Published online December 1, 2011.
Microsurgical Clipping and Coil Removal of Previously Coiled Regrowing Cerebral Aneurysms.
Lee, Chae Heuck , Choi, Chan Young
Department of Neurosurgery, Ilsan Paik Hospital, College of Medicine, Inje University, Goyang, Korea. chleens@paik.ac.kr
Abstract
OBJECTIVE
Endovascular treatment of cerebral aneurysms with detachable coils has proved to be a safe and effective. However, long term result was not satisfactory in less than 30% for regrowth or coil compaction. This paper highlighted the safety and technique of microsurgical clipping and coil removal in previously coiled aneurysms showing recurrence or remnant growth. METHODS: Sixty two patients from 2007 to 2010 were treated by endovascular coiling. Among them, six patients (9.6%) showed recurrence, who had near complete obliteration initially. We retrospectively analyzed the clinical data and radiographic images of these patients (male 2, female 4, mean age 46.6) who underwent microsurgical clipping with partial (4 cases) or complete (2 cases) coil removal. Computerized tomographic angiogram (CTA) was performed soon after microsurgical clipping for the evaluation. RESULTS: Four aneurysms were located at anterior circulation and two were at the posterior circulation. Four patients were detected by routine followed CTA or angiography and one had recurrent subarachnoid hemorrhage and another one had severe eyeball pain. Microsurgical treatment were performed about 12.9 months (range: 2~26) after coiling. Complete coil removal was done in two patients. Complete obliteration was performed in all, which were confirmed by postoperative CTA with less coil artifact. All patients attained the same neurological state presented prior to surgery (the Glasgow Outcome Scale (GOS) 4~5). CONCLUSION: Microsurgical clipping and coil removal following a previous endovascular coil embolization are not so common. However, these would be permanent treatment options without any morbidity in properly selected patients. These are challenging and risky procedure, but necessary to avoid postoperative coil artifact on the follow-up radiologic evaluation.
Key Words: Cerebral aneurysm, Recurrence, Postembolization clipping, Coil removal

Introduction

 Since introduction of Guglielmi detachable coils (GDCs) to treat intracranial aneurysms, the number of patients undergoing endovascular treatment has rapidly increased and coil embolization is an effective treatment of option for selected intracranial aneurysms. Despite the advances of endovascular coil embolization, there are still embolization failure, residual sac and regrowth of the aneurysm. Therefore, incompletely or near completely obliterated coiled aneurysms should be regularly monitored and managed aggressively to save the patients against rerupture and associated complications. The present study was performed to review our surgical experiences of recurrent coiled aneurysms and demonstrate microsurgical technique and methods of safe coil removal.

Patients and Methods

Between May 2007 and May 2010, we treated 62 patients with acute ruptured intracranial aneurysms by GDC embolization at our hospital. Among them, six patients (9.6%) showed recurrence during follow-up treatment (mean 9.5 months), who revealed near complete obliteration initially (>90% occlusion) and underwent microsurgical clipping (Table 1). Computerized tomographic angiogram (CTA) was performed soon after microsurgical clipping for the evaluation. We retrospectively reviewed the medical records, radiographic images, operative reports and videos, and clinical follow-up data to determine the clinical outcomes and the factors to select the treatment modality. The patients who require surgical intervention as a result of complications arising from endovascular procedure were excluded.
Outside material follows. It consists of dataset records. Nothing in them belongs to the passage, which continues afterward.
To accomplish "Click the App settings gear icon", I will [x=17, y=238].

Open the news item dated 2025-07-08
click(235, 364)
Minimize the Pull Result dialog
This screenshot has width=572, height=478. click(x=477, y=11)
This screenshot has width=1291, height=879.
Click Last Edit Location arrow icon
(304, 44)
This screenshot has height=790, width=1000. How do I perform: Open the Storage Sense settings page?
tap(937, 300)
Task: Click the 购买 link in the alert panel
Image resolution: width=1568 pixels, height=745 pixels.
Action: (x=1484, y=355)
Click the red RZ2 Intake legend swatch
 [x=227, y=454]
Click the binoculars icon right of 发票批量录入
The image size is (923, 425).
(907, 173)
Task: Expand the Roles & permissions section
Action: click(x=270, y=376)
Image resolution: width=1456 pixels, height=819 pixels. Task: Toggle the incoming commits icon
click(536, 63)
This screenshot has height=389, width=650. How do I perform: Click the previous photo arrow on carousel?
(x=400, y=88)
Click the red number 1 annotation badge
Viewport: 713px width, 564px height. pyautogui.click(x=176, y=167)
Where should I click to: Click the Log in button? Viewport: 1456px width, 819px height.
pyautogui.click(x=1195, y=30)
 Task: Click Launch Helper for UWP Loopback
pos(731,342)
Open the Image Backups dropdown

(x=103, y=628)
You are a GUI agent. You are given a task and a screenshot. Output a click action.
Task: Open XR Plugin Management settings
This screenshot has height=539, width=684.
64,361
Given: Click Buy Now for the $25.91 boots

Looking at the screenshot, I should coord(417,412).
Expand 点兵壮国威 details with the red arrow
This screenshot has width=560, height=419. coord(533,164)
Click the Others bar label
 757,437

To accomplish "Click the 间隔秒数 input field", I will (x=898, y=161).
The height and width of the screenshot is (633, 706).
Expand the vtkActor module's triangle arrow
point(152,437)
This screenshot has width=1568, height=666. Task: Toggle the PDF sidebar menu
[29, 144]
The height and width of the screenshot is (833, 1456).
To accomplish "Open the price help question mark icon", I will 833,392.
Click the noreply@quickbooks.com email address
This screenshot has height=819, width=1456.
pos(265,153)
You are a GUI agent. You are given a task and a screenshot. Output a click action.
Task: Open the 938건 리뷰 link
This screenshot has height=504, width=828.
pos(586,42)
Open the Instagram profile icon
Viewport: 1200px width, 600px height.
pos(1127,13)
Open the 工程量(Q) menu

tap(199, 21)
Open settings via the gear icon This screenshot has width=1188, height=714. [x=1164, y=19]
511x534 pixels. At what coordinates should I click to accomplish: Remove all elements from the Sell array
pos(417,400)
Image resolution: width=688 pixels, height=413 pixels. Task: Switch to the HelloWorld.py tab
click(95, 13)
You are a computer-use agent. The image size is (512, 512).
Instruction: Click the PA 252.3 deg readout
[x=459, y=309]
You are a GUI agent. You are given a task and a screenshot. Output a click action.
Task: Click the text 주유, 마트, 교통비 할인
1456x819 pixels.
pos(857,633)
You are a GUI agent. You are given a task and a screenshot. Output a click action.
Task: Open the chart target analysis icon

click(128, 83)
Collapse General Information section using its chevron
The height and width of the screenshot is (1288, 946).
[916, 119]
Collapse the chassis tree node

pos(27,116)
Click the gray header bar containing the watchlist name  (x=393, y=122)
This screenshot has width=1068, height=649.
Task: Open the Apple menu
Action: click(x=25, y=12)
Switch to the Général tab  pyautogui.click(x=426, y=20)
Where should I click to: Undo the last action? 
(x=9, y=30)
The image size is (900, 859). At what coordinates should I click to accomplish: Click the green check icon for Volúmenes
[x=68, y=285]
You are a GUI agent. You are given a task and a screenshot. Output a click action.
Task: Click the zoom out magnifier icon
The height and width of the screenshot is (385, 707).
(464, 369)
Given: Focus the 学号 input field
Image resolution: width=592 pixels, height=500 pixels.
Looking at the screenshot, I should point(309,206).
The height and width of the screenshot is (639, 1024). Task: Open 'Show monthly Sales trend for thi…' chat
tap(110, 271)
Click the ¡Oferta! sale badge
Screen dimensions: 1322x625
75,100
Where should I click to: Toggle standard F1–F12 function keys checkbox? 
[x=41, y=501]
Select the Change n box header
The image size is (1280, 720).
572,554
Clinical outcomes were assessed using the Glasgow Outcome Scale (GOS) score at the time of the latest follow-up evaluations and radiologic outcome was by digital subtraction angiography (DSA) or CTA annually postoperatively. Good outcomes were defined as a final GOS of 5 or 4 and poor outcomes as a final GOS score of less than 4. The width and height of the aneurysm neck were measured before the endovascular procedure. Regrowing width and height of the aneurysm neck were measured before the microsurgical clipping. We routinely record every operation and reviewed intraoperative videos, paying particular attention to microsurgical technique for the coil removal.

Results

There were four female and two male patients with mean age 46.6 years (range 27 to 63). The location of the aneurysms were the internal carotid artery (ICA)–posterior communicating artery junction in three, the dorsal ICA in one, and the vertebral artery-posteroinferior cerebellar artery (PICA) bifurcation in two. The mean aneurysm diameter was 11.1 mm (range 3~21.3 mm) including three large aneurysms (diameter 13.2~21.3 mm) and three small aneurysms (diameter 3~8.7 mm). All six patients were initially deemed complete and near complete (90~99%) occlusion by coiling. Four of these patients had angiographic recurrence of their aneurysms on routine surveillance angiography. One patient presented with recurrent severe eyeball pain that was disappeared after coiling and recurred with pulsatile mass effect to the adjacent dura of reopened large coiled aneurysm (Fig. 1), had early microsurgical clipping two months after coiling. One patient had repeated subarachnoid hemorrhage 21 months after coiling (Fig. 2). Five patients had clipped later than six months. Causes of surgical intervention were rebleeding (n=1), severe eyeball pain (n=1), and coil compaction and regrowing aneurysmal sac (n=4) (Table. 2). All six patients were not possible to recoiling treatment, because one case was higher ratio of remnant neck width/height and another five cases have high risk of adjacent parent vessel occlusion such as posterior communicating artery or PICA.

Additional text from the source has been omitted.